_DOCUMENT EXTRACT_.
start
968 ALBANY SHAKER ROAD, LATHAM, NEW YORK

 

 

            WHEREAS, Plug Power Inc. (“Seller/Lessee”) and 968 Albany Shaker Road Associates, LLC (“Purchaser/Lessor”) entered into a Purchase and Sale Agreement dated January 24, 2013 whereby Seller would sell and Purchaser would purchase the property, improvements and other rights in the premises known as 968 Albany Shaker Road, Latham, New York (the “Original Agreement”);

 

            WHEREAS, by letter agreements dated February 22, 2013 and March 4, 2013 the parties agreed to modify the Original Agreement to extend the initial Due Diligence Period to March 4, 2013 and March 11, 2013, respectively; and

 

WHEREAS, the parties desire to further modify the Original Agreement as set forth herein.
end
_WHAT THIS EXERCISE ASKS_.
(1) Answer these questions about the 968 Albany Shaker Road excerpt:
(a) Which party is named as "Purchaser/Lessor"?
(b) On what date was the Purchase and Sale Agreement made?
(c) The letter agreement dated March 4, 2013 extended the initial Due Diligence Period to what date?
(2) List each distinct calendar date that appears in the 968 Albany Shaker Road excerpt.
The lines after this point are separate material and have no connection to the 968 Albany Shaker Road excerpt.

_SOURCE DATA_.
start
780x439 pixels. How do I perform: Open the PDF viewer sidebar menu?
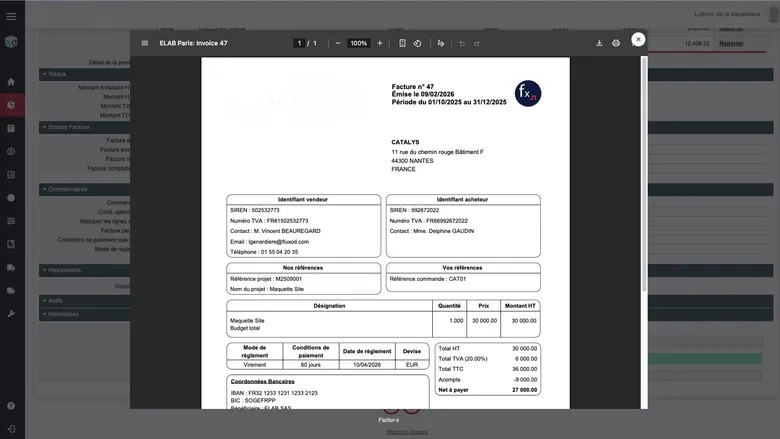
end
_TASK-BY-TASK ANSWERS_.
(1)
(a) 968 Albany Shaker Road Associates, LLC
(b) January 24, 2013
(c) March 11, 2013

(2)
January 24, 2013
February 22, 2013
March 4, 2013
March 11, 2013